### [Given records]
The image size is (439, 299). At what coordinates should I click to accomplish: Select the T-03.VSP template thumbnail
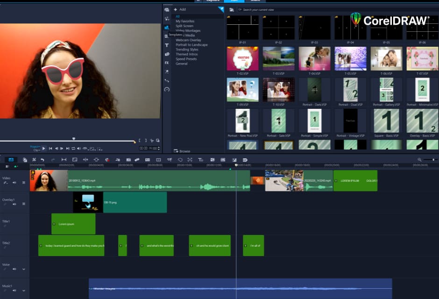tap(278, 58)
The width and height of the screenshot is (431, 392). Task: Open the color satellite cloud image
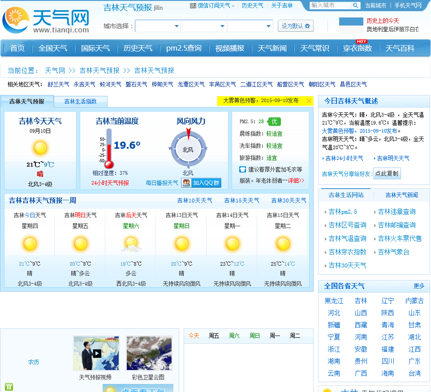point(149,353)
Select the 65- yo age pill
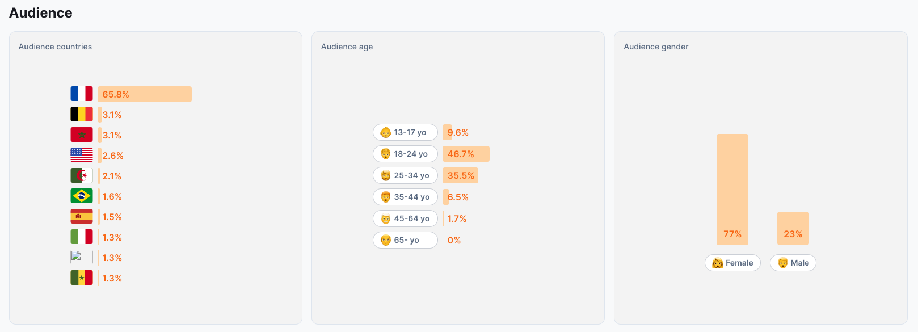The width and height of the screenshot is (918, 332). (405, 240)
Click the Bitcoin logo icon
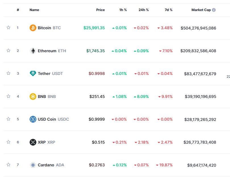230x178 pixels. pos(33,28)
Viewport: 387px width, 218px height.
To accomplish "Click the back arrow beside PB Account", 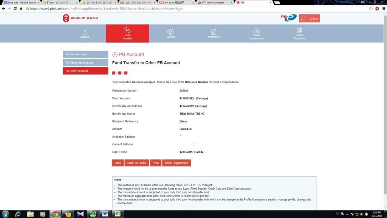I will tap(115, 55).
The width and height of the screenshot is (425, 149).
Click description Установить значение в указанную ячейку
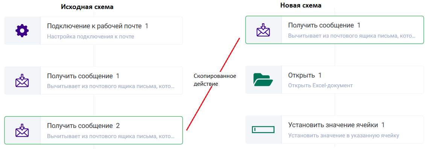[344, 135]
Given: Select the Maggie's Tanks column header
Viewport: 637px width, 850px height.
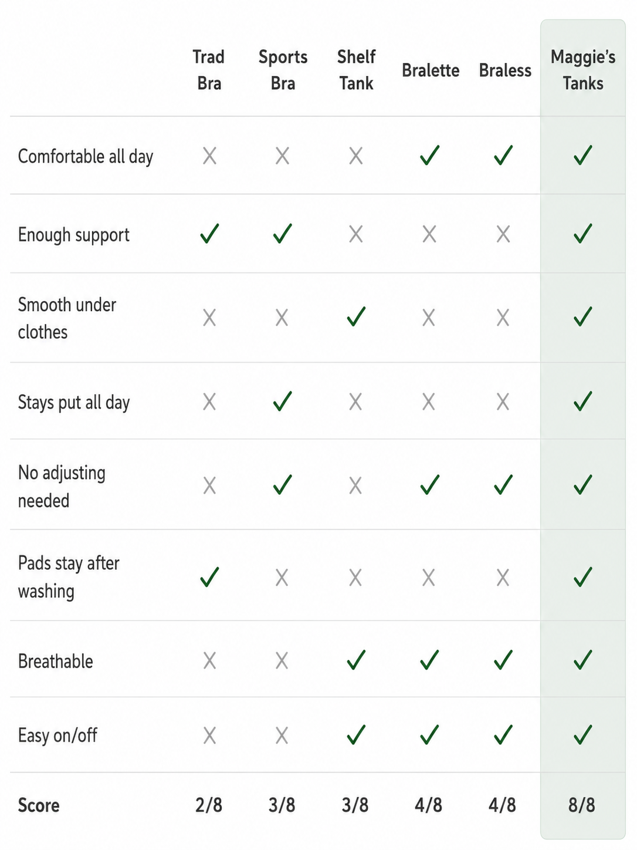Looking at the screenshot, I should (583, 70).
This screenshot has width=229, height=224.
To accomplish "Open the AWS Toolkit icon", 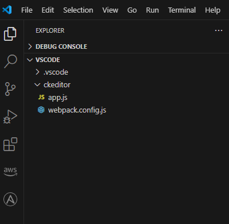I will click(x=10, y=171).
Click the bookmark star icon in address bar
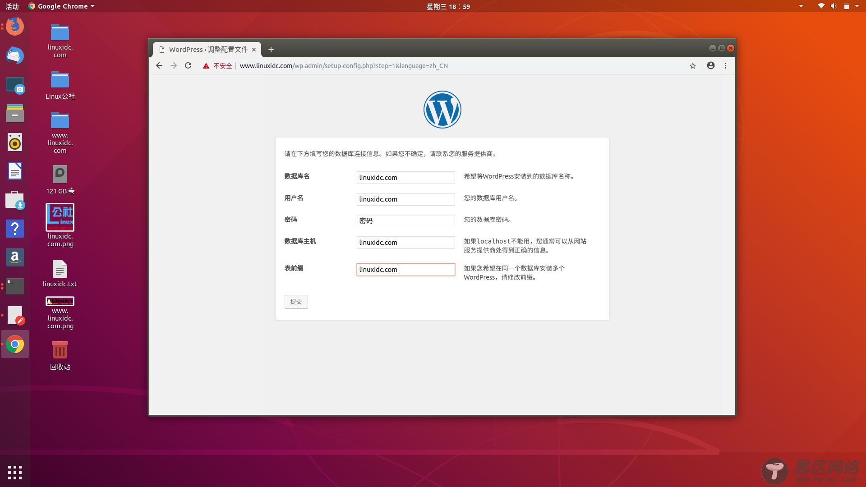The height and width of the screenshot is (487, 866). pos(693,65)
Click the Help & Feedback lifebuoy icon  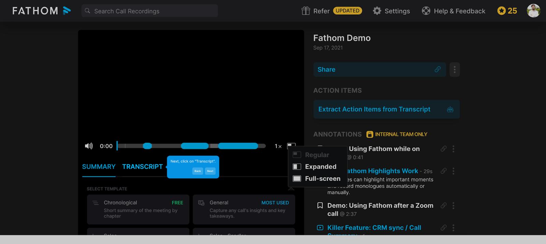point(426,11)
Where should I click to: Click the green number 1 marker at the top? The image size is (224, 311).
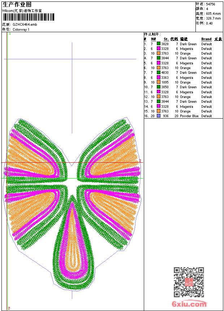pyautogui.click(x=10, y=34)
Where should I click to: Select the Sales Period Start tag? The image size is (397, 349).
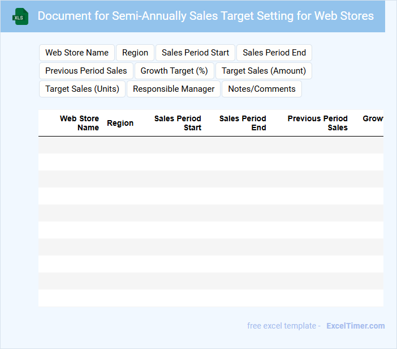[195, 53]
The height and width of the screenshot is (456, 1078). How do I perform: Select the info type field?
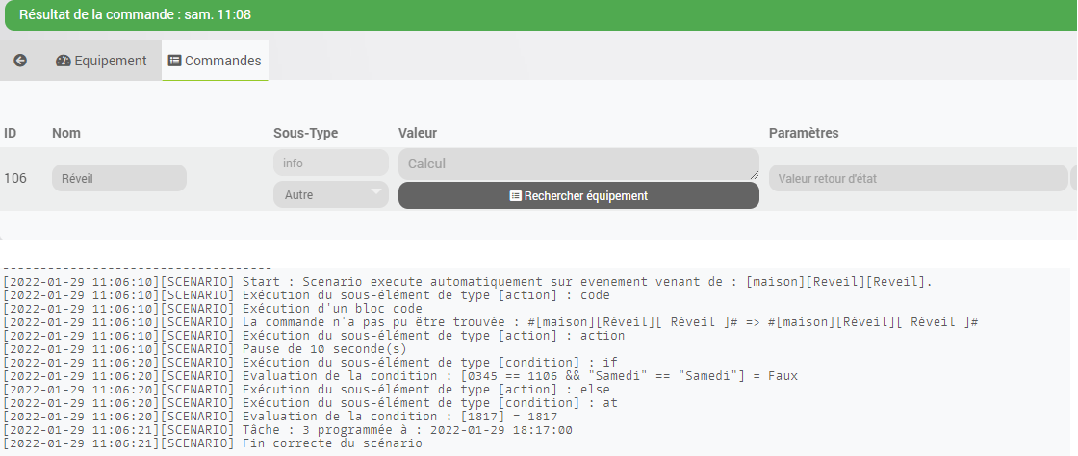pyautogui.click(x=331, y=163)
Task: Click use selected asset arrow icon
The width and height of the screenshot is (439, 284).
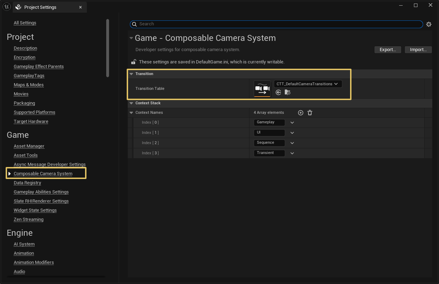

### [Problem to work on]
Starting at the line that contains "Task: Click use selected asset arrow icon", return every line through the end of the records above exactly as written, and return no pictures.

### [Response to this task]
Task: Click use selected asset arrow icon
The width and height of the screenshot is (439, 284).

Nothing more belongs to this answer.